R packages which contain datasets need documentation. The Roxygen2 package helps write R manual pages but there are many details. The write_man() function examines a dataset and writes a R file that contains Roxygen2 code which produces documents the dataset. The documentation is written using Markdown to organize details including the number of rows and columns in the dataset, the names, the labels (if any) and types of variable. The levels of categorical variables are also included.

Getting Started

Load the dataset you want to document into the global environment using tools like tidyREDCap::import_instruments() or the_data <- readr::read_csv("an_csv_file.csv") or the_data <- readxl::read_excel("an_excel_file.xlsx"). Then use write_man("the_data").
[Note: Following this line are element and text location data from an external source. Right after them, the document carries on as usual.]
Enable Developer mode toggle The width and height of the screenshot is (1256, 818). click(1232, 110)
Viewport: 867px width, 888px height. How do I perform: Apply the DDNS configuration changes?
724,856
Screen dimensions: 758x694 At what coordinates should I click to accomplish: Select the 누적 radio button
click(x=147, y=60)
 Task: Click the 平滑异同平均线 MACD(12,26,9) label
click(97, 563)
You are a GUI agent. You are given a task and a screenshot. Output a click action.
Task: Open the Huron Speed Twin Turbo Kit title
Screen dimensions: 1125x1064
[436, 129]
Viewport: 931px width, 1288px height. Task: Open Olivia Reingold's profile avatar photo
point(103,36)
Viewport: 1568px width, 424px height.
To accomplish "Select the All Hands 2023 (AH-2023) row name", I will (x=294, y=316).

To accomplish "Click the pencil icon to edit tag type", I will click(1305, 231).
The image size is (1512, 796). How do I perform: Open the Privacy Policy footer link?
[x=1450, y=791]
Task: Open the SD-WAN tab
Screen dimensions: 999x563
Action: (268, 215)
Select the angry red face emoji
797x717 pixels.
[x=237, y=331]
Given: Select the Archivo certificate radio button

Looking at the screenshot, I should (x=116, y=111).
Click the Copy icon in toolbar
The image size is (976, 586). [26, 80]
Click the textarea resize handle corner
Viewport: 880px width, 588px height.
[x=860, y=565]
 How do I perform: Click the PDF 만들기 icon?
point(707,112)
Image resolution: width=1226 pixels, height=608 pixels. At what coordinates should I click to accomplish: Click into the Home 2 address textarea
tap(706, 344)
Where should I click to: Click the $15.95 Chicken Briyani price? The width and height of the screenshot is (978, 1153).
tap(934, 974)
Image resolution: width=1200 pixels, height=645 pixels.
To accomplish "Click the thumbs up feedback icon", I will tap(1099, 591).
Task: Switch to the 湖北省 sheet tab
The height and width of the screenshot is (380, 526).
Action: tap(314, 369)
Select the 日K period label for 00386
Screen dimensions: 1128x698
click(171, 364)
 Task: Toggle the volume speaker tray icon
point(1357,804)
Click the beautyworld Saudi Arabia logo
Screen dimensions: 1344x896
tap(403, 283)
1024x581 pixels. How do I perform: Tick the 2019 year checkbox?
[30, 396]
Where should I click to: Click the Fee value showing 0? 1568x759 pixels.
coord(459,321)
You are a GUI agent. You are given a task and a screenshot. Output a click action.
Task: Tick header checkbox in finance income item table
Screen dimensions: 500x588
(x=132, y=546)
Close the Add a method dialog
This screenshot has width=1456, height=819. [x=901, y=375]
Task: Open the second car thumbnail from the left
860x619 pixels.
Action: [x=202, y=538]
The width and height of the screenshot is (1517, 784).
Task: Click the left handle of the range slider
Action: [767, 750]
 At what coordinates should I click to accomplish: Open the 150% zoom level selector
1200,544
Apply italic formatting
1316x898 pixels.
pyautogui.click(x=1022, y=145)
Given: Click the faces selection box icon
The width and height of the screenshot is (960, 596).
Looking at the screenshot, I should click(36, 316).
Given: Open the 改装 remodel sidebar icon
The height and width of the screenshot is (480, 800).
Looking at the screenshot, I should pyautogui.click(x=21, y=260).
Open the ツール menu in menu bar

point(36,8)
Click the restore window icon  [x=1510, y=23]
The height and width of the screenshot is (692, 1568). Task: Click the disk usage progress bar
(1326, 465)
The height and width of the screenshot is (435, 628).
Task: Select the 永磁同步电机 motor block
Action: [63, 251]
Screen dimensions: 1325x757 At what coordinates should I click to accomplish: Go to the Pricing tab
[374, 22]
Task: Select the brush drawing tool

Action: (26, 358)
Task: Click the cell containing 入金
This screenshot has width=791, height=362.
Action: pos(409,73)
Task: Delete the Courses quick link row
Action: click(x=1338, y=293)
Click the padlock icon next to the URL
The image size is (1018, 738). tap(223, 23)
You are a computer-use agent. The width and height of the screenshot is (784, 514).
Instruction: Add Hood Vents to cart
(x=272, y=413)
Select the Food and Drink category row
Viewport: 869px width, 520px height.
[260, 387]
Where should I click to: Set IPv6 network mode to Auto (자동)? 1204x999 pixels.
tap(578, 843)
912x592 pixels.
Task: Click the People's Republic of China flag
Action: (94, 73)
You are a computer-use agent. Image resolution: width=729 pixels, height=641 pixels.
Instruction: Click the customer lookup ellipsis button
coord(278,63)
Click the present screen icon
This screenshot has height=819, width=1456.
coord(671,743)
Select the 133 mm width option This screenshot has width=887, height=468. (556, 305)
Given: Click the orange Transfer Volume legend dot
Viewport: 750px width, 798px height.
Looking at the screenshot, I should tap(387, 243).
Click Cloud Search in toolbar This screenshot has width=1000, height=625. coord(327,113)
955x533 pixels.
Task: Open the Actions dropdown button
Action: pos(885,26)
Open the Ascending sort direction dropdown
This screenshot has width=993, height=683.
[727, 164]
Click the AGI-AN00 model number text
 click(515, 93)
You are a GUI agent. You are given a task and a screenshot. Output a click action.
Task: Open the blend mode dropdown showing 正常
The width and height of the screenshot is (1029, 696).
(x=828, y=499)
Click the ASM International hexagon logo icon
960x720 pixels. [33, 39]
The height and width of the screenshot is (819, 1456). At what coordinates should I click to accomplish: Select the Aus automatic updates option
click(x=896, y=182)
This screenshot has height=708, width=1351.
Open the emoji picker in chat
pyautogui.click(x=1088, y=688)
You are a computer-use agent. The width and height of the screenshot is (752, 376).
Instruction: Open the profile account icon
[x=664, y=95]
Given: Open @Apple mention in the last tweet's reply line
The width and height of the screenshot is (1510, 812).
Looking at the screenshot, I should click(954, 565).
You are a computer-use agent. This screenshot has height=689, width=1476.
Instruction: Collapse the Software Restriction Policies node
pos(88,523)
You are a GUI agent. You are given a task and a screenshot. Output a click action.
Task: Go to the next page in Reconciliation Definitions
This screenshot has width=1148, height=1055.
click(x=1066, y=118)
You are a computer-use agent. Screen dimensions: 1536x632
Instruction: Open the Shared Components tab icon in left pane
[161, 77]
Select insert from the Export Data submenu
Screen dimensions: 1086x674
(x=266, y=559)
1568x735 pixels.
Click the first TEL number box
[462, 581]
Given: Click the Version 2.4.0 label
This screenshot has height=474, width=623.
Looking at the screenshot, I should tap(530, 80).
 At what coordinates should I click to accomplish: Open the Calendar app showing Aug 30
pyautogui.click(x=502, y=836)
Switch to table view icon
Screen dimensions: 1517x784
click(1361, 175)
For example:

library(tidyverse)
library(conflicted)
library(labelled)  # for set_variable_labels()
demographics <- 
  readxl::read_excel("demographics.xlsx") |> 
  mutate(sex2 = as_factor(sex), .keep="unused") |> 
  labelled::set_variable_labels(
    age = "Age in Years",
    sex2 = "Sex assigned at Birth"
  )

rUM::write_man("demographics")

This produces a R file, whose name matches the dataset, in the R folder, that has details like

#' demographics dataset
#'
#' @description Description of the demographics dataset goes here
#'
#' @format A tibble with 3 rows and 2 variables:
#' \describe{
#'   \item{age}{
#'
#' | *Type:*        | numeric       |
#' | -------------- | ------------- |
#' |                |               |
#' | *Description:* | Age in Years |
#'
#'   }
#'   \item{sex2}{
#'
#' | *Type:*        | factor (First/Reference level = `Male`) |
#' | -------------- | ---------------------------------------------------- |
#' |                |                                                      |
#' | *Description:* | Sex assigned at Birth |
#' |                |                                                      |
#' | *Levels:*      | `Male, Female`           |
#'
#'   }
#' }
#' @source Where the data came from
"demographics"

If your dataset does not have labels you will need to modify the
#' | *Description:* | Description for *thingy* goes here |
line to have an useful description.

You will also want to modify the
@source Where the data came from
line to properly cite the source of the data.

Conclusion

If you follow this workflow for each of your datasets you will have user friendly documentation which will be ready for CRAN.